# Your goal
Below are the records; give again exactly the line with "Where should I click to: Click the down", the line with "You are a computer-use agent. Image resolution: width=1440", and each line that lies between them, and nothing besides.

# Dataset records
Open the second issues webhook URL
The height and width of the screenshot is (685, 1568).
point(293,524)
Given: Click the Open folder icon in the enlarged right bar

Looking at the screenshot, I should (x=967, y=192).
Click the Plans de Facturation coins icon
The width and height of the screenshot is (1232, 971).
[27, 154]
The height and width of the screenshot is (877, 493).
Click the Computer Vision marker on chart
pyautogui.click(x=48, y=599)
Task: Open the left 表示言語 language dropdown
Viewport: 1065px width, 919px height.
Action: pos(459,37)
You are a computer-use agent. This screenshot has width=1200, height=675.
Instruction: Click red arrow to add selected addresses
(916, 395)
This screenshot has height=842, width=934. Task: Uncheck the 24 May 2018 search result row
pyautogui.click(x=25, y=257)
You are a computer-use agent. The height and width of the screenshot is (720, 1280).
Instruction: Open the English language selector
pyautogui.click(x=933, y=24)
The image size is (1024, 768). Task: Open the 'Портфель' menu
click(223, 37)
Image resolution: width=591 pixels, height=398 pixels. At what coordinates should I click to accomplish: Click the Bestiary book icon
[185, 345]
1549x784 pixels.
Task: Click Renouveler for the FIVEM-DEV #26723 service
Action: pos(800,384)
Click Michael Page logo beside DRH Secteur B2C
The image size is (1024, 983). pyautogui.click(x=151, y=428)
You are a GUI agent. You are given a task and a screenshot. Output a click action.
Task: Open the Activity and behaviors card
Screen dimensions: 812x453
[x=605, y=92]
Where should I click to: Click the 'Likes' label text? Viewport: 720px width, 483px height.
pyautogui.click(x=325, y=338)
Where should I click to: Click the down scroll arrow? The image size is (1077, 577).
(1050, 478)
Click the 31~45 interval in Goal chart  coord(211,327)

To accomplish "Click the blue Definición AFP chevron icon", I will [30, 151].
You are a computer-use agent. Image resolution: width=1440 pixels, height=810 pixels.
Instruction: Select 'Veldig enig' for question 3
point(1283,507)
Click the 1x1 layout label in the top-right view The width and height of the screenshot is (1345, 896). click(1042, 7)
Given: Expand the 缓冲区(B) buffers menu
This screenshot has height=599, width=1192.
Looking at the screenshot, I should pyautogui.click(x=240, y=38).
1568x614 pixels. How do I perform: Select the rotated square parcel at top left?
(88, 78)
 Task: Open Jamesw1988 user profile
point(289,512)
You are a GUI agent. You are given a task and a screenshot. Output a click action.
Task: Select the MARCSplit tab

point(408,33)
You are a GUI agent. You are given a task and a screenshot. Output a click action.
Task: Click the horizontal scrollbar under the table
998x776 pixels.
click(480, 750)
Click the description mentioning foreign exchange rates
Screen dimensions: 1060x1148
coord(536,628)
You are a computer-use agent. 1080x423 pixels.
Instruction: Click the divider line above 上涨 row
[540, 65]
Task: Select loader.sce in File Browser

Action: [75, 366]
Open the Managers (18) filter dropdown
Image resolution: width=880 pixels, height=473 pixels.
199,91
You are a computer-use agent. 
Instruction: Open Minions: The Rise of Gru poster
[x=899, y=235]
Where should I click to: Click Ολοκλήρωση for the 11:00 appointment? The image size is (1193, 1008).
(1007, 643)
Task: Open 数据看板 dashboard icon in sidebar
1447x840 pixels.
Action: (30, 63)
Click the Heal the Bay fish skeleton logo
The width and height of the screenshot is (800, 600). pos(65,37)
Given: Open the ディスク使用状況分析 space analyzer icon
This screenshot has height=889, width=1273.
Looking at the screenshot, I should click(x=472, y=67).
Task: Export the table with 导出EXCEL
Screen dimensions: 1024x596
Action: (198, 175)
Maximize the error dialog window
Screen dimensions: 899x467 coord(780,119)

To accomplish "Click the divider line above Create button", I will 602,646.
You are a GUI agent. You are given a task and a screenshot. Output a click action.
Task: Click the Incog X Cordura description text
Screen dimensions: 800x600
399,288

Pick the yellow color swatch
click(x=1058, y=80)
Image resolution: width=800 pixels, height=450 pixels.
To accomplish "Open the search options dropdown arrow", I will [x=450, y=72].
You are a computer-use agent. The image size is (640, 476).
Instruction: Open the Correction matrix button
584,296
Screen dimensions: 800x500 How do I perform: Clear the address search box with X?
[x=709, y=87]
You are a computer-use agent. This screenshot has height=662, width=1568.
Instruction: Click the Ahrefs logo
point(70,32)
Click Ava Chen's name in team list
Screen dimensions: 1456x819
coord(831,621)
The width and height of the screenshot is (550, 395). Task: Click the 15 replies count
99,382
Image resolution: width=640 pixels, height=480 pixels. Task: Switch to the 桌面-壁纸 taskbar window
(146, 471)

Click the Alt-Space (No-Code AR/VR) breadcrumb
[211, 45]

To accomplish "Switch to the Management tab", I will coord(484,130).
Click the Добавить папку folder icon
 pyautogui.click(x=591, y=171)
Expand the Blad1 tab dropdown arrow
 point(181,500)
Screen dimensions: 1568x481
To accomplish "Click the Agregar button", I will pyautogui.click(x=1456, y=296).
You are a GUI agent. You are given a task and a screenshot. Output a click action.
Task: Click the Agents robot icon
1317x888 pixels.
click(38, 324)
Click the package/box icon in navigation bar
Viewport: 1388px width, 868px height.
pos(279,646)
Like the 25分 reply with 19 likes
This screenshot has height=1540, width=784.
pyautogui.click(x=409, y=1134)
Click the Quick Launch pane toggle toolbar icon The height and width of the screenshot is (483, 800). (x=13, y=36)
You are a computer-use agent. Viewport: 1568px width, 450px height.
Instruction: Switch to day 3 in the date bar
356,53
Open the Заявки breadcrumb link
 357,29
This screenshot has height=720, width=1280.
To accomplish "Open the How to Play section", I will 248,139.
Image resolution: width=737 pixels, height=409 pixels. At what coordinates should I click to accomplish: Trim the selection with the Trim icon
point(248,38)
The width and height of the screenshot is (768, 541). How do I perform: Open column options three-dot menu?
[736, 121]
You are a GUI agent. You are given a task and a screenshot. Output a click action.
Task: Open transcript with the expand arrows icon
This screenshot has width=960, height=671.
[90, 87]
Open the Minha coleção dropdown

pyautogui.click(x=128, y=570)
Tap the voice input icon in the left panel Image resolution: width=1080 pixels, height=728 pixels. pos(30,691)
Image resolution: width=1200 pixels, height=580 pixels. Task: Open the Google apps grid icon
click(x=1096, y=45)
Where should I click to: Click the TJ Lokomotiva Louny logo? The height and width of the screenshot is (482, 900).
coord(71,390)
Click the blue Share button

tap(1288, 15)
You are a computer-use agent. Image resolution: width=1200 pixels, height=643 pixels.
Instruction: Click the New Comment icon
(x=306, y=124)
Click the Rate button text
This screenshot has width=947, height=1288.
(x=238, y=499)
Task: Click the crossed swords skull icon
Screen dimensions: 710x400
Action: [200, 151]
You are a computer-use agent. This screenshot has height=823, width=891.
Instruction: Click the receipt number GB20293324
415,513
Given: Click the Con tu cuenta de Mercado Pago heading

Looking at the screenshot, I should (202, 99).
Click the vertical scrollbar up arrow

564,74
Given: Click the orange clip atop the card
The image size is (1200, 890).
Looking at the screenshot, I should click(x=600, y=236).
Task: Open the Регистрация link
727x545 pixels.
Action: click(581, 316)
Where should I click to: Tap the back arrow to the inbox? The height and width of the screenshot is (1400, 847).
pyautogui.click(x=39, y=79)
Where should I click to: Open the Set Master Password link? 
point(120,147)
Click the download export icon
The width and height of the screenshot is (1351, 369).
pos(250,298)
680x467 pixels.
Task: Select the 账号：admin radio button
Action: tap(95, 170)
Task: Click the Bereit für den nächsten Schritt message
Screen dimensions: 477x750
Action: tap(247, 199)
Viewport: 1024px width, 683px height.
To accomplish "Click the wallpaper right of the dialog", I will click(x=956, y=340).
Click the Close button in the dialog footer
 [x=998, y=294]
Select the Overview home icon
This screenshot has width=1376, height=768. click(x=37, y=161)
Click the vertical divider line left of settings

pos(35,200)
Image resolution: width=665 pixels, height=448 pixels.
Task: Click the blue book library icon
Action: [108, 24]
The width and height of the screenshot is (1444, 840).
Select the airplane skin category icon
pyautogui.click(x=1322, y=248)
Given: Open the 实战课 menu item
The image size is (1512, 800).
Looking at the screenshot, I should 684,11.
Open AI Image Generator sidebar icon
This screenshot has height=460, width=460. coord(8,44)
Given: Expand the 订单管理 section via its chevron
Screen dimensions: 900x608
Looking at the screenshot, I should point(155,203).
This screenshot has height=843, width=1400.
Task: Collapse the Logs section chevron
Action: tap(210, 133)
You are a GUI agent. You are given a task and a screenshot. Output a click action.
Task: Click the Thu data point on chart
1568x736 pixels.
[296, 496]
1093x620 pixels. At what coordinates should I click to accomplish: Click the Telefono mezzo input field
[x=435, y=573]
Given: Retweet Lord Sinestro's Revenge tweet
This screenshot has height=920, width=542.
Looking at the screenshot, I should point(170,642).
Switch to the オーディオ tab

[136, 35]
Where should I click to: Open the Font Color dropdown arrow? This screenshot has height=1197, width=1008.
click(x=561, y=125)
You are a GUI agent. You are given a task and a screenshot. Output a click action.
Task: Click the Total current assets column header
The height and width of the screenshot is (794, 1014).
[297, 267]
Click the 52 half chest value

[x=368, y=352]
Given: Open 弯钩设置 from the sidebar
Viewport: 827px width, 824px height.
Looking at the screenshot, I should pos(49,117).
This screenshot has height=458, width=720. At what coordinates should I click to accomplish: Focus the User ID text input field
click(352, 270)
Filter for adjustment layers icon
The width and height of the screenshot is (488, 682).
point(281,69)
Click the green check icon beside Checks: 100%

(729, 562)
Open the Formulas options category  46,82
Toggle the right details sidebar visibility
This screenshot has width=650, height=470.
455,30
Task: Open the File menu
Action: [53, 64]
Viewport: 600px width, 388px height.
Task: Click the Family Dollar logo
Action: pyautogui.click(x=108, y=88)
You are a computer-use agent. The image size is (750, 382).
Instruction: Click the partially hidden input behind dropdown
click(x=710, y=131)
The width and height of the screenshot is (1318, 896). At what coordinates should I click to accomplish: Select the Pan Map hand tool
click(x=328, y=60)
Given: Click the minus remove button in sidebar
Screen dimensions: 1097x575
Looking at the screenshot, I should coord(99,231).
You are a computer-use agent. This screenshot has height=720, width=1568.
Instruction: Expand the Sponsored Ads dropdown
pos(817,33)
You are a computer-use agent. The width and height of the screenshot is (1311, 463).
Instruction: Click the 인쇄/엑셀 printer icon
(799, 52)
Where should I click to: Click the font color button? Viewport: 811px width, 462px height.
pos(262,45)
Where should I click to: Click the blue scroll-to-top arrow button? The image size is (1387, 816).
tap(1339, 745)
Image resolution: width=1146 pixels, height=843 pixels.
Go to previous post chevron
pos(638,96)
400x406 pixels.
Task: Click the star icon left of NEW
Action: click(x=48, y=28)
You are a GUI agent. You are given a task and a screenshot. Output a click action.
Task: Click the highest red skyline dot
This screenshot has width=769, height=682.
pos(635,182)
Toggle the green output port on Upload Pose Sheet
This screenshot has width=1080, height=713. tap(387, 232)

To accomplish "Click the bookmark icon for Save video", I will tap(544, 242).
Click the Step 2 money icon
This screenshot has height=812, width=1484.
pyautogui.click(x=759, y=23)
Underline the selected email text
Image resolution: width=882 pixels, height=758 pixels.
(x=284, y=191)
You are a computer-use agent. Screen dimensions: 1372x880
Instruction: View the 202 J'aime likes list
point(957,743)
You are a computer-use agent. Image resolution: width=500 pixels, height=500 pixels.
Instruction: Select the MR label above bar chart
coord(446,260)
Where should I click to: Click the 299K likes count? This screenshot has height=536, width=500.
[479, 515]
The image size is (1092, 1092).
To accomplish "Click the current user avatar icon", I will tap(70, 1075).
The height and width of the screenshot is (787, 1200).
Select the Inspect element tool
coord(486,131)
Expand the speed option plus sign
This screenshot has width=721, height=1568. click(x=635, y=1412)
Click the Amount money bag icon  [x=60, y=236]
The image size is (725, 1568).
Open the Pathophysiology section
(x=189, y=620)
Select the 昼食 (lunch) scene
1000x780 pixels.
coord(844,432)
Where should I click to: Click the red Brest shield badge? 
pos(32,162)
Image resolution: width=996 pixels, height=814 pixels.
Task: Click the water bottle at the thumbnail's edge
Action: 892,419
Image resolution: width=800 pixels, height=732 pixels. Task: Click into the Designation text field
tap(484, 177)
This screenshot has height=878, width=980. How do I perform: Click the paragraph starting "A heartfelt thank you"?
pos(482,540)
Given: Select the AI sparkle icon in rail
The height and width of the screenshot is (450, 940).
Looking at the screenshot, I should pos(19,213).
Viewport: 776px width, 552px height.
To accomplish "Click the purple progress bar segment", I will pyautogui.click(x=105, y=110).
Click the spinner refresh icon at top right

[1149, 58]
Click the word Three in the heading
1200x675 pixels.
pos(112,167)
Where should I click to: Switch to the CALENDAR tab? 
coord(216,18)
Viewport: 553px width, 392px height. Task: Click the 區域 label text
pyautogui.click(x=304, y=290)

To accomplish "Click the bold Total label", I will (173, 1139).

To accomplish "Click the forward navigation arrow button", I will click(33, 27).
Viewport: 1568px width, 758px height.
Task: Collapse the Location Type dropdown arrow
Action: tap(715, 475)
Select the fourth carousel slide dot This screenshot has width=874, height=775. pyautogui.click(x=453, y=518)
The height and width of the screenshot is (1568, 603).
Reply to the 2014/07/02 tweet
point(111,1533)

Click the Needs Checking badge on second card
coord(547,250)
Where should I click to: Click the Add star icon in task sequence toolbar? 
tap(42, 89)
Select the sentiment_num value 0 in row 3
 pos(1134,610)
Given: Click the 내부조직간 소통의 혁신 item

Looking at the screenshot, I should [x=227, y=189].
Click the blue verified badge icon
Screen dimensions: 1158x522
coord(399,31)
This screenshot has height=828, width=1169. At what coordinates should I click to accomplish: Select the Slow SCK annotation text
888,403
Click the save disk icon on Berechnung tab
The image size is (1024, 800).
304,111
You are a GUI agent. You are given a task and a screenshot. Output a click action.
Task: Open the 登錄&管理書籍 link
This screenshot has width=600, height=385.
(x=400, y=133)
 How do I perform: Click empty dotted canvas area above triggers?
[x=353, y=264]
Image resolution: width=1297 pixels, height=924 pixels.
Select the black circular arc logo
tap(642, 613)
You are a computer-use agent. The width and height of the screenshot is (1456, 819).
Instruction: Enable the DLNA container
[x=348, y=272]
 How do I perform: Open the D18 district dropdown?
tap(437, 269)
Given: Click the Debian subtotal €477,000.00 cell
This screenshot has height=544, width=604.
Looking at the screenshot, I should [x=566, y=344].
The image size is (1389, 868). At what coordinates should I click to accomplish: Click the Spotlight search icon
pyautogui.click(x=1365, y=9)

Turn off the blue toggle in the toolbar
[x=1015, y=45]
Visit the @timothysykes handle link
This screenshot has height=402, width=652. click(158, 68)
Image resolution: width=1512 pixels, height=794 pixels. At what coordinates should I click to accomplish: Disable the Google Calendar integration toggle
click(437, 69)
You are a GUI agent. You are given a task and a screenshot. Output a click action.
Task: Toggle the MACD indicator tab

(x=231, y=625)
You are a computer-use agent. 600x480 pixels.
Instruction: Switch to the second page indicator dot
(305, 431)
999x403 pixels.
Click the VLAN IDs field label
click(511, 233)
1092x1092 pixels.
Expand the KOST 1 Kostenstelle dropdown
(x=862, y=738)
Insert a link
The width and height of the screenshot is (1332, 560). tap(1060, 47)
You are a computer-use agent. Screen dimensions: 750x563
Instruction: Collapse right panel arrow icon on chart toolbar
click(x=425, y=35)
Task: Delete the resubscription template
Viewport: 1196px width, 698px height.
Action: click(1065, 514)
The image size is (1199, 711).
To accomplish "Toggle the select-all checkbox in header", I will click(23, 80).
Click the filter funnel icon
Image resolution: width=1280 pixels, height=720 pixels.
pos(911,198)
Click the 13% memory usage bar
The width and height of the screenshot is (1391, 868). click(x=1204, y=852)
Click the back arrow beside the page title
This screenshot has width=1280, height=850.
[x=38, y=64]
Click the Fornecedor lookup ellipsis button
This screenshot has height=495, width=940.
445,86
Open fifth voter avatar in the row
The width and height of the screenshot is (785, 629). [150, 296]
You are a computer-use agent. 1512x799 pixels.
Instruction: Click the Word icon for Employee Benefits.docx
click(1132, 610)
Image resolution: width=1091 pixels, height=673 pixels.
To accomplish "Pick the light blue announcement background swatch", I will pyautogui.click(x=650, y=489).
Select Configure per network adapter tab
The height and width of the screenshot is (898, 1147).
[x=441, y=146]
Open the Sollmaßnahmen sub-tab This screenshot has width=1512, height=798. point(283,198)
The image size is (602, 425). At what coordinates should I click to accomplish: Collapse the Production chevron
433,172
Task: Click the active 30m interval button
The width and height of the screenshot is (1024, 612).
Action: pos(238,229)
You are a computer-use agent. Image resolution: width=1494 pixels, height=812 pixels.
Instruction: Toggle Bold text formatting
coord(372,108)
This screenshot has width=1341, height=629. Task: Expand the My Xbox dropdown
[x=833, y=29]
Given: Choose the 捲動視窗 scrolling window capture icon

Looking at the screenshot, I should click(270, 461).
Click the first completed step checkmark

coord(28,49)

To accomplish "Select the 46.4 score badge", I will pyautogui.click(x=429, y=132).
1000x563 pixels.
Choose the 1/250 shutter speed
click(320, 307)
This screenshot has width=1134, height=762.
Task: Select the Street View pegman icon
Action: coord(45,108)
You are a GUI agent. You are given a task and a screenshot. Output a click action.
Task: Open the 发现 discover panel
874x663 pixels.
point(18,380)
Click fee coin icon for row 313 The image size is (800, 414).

# Reply
Where should I click to: Click the down scroll arrow? The image size is (1077, 577).
(1050, 478)
Click the 31~45 interval in Goal chart  coord(211,327)

To accomplish "Click the blue Definición AFP chevron icon", I will [30, 151].
You are a computer-use agent. Image resolution: width=1440 pixels, height=810 pixels.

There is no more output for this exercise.